*** Passage for review ***

Walking up to their apartment building, we spotted Rob pulling the bikes out of the bike garage and setting them up.

“Hey!” he called out, as we made our way up the lane.

“Hey, good to see you again, bud!” I replied as we approached.

We exchanged hugs and Rob told us Vanessa was finishing up some work. A test. For her nursing program. And so she’d meet up with us, likely at the restaurant.

We talked for a bit, about what they both had been up to since we left, before hopping on our bikes and making our way north. Rob heard from Vanessa on the way, and we decided to pull into the office where she works (around the corner from where we used to live, on Banbury Road) to meet up with her. Turning off the busy Banbury Road, which runs north, leaving the Oxford city center, and heads toward Summertown, our bikes made crunching sounds as we entered the gravel driveway in front of Vanessa’s office.

She was coming out with an older co-worker of hers as we pulled up, and she began to laugh.

“Well hi,” she said with a laugh. “You guys look like a bike gang.”

We all laughed.

“Yeah, I guess we kind of do, don’t we?” Rob said.

“Can you come out and play?” I asked in reply.

Vanessa caught a ride with her co-worker while Jen, Rob and I rode our bikes the rest of the five-minute journey to Summertown. We pulled our bikes up in front of a small Italian restaurant and locked them up before entering into the warm space that smelled of dough and garlic. The room was nearly full, and the waitress asked if we had reservations (we didn’t), before ushering us to a small table just outside of the kitchen, with a small window looking into the work underway on several pizzas.

It was so good to see Rob and Vanessa again. Our time with them is always filled with lots of laughter, and this night was no different.

They had found out they were pregnant while we were home over the summer, so it was fun to hear more about how that’s going.

“Yep, I had my ultrasound today to find out what we’re having!” Vanessa said, grinning at us from across the table while holding her belly with two hands and giving it a jiggle.

I laughed out loud.

She shared the experience with us, of going to the hospital for her appointment and being told she didn’t actually have an appointment. About how she wasn’t leaving without her ultrasound, and how she managed to find someone who she had previously talked with to get her in.

She shared the news with us, about what they were having, and we cheered.

“Hey! That’s great news, guys!” I said. “Congratulations!” I told Rob with a handshake.

We ordered our pizzas, Rob and I ordering two supremes that included everything, even an egg, and we continued the conversation. Watching the chef in the kitchen just to my right as we spoke, I saw him take an egg, crack it over my pizza, allowing its yolk to spill over the pizza toppings and crust below, and then doing the same for Rob.

“Yeeeeaaah…” Rob said, looking over his shoulder at the operation.

*** Supplied material ***

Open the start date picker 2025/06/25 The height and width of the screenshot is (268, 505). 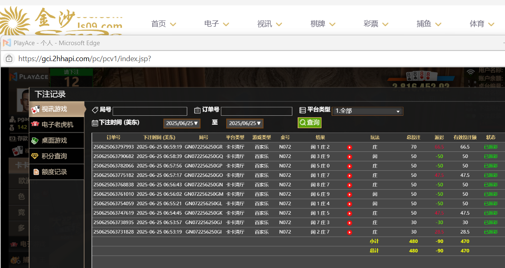click(x=182, y=123)
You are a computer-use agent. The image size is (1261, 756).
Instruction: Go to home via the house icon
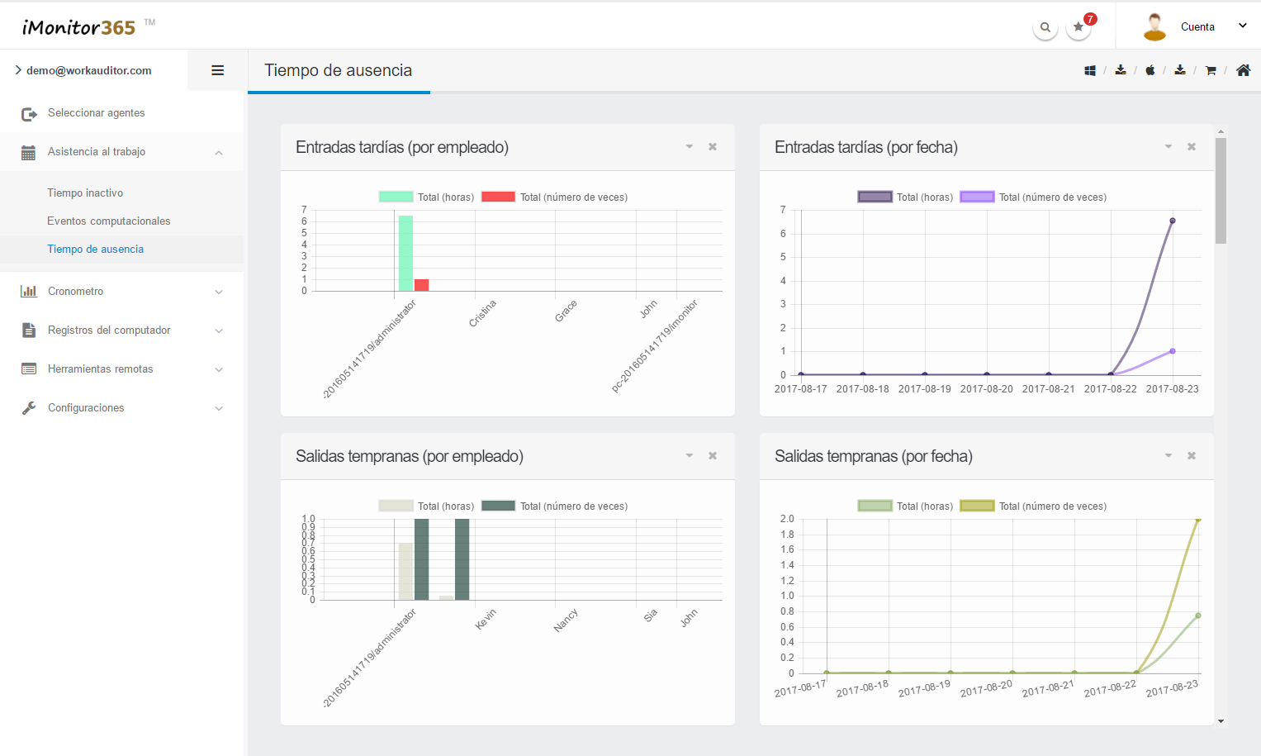click(1243, 71)
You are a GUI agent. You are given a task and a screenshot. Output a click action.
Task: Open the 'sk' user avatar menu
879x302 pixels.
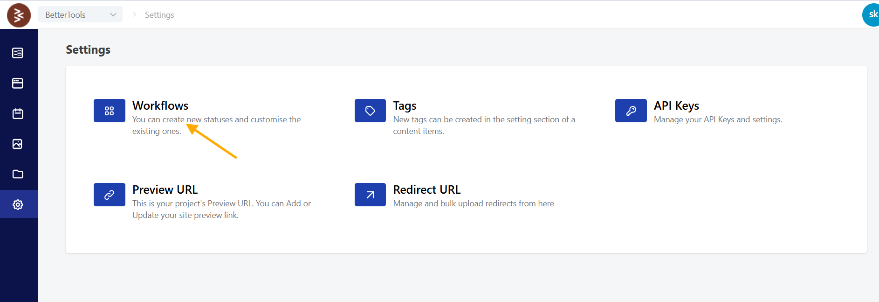pos(871,15)
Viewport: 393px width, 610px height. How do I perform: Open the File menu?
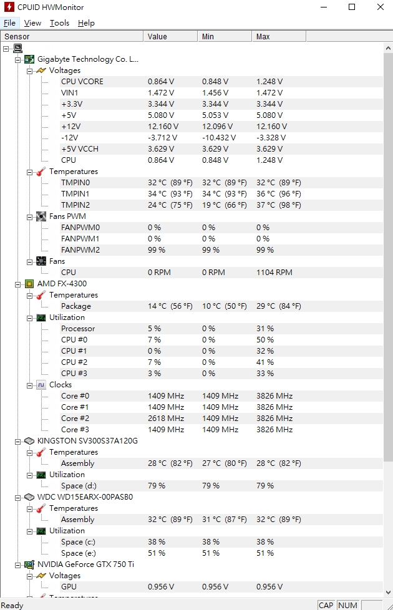(9, 23)
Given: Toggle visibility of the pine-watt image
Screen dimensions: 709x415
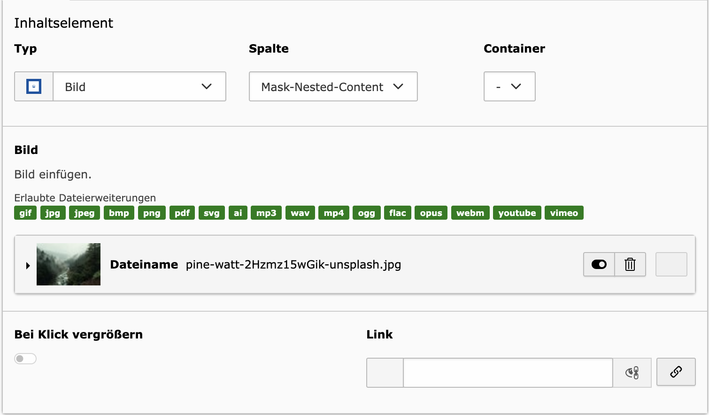Looking at the screenshot, I should 599,264.
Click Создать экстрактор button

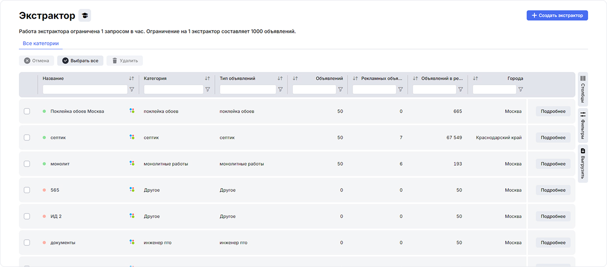pos(557,16)
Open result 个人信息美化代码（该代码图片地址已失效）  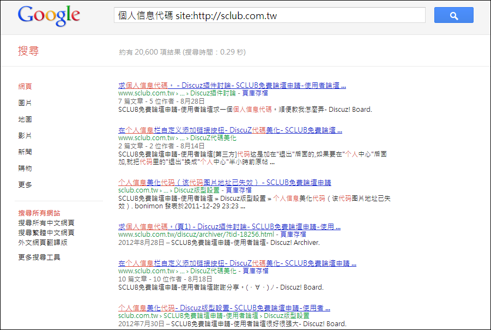224,182
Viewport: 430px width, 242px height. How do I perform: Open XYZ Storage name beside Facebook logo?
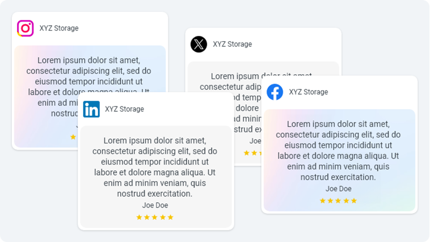coord(309,92)
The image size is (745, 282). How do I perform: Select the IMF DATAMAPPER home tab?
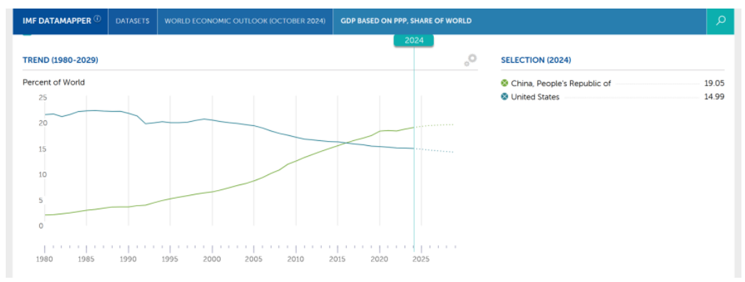(61, 21)
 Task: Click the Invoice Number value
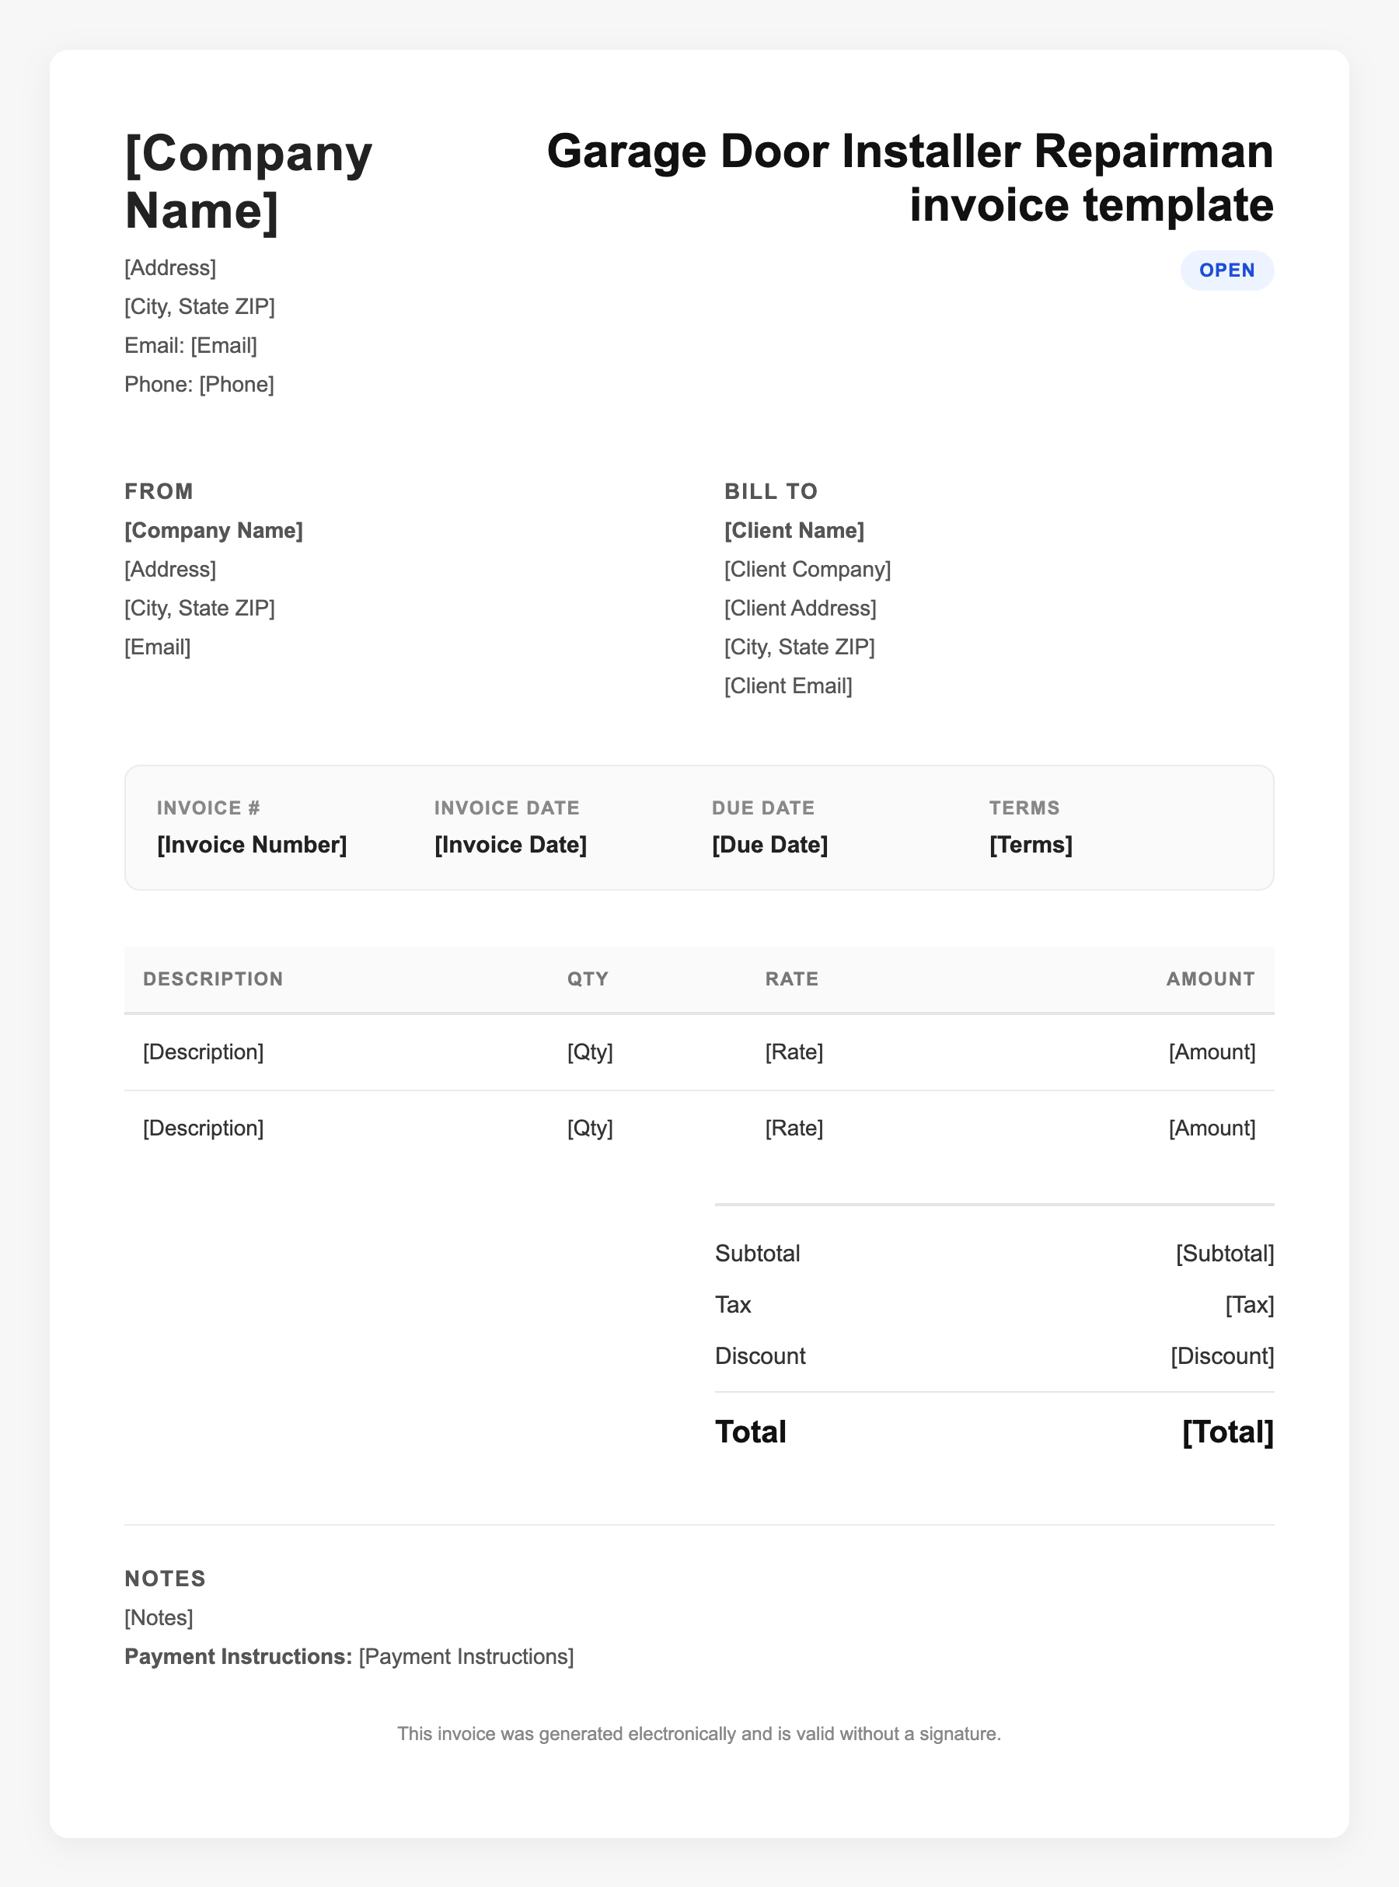252,845
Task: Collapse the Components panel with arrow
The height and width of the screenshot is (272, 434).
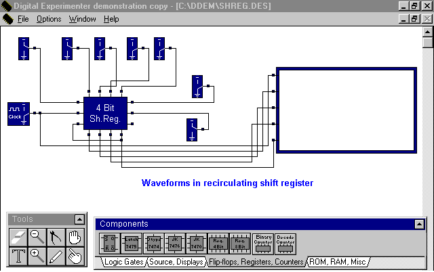Action: 418,224
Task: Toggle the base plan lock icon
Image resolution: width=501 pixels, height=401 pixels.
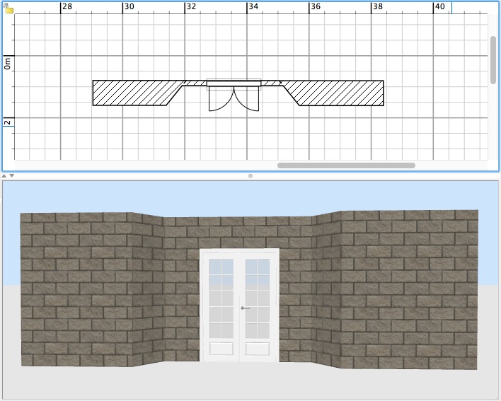Action: point(9,8)
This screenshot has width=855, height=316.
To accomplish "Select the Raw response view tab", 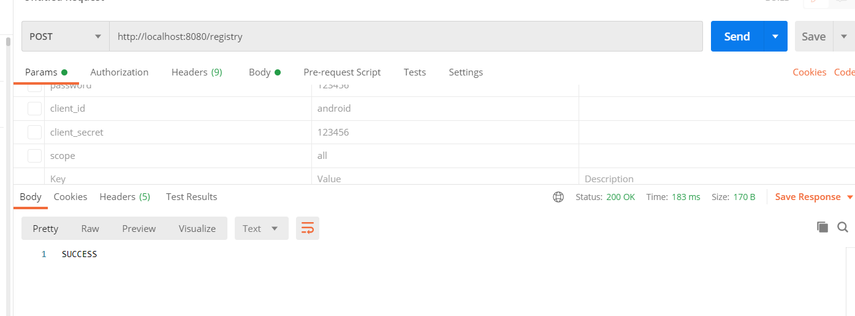I will (90, 228).
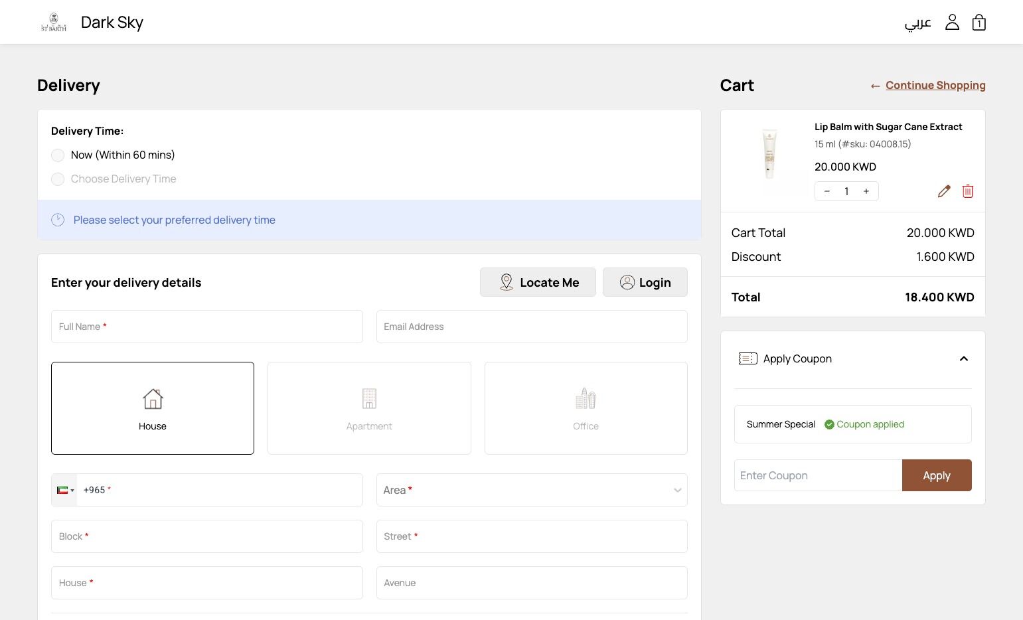Open the shopping bag cart icon
This screenshot has width=1023, height=620.
pos(979,23)
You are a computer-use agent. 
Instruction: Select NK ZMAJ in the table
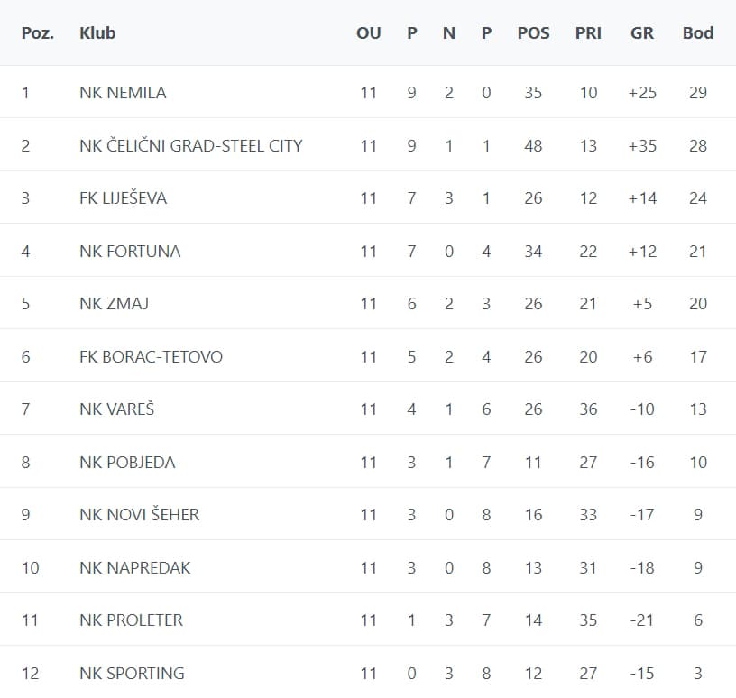pos(114,304)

***

| Task set |
**A.** In the account of the bike ride to Summertown, what kind of restaurant did the group lock their bikes in front of?
**B.** Give back the part of the Summertown account starting with "We talked for" and going on through "of Vanessa’s office.", word for word.

| Solutions for each task |
**A.** A small Italian restaurant.

**B.**
We talked for a bit, about what they both had been up to since we left, before hopping on our bikes and making our way north. Rob heard from Vanessa on the way, and we decided to pull into the office where she works (around the corner from where we used to live, on Banbury Road) to meet up with her. Turning off the busy Banbury Road, which runs north, leaving the Oxford city center, and heads toward Summertown, our bikes made crunching sounds as we entered the gravel driveway in front of Vanessa’s office.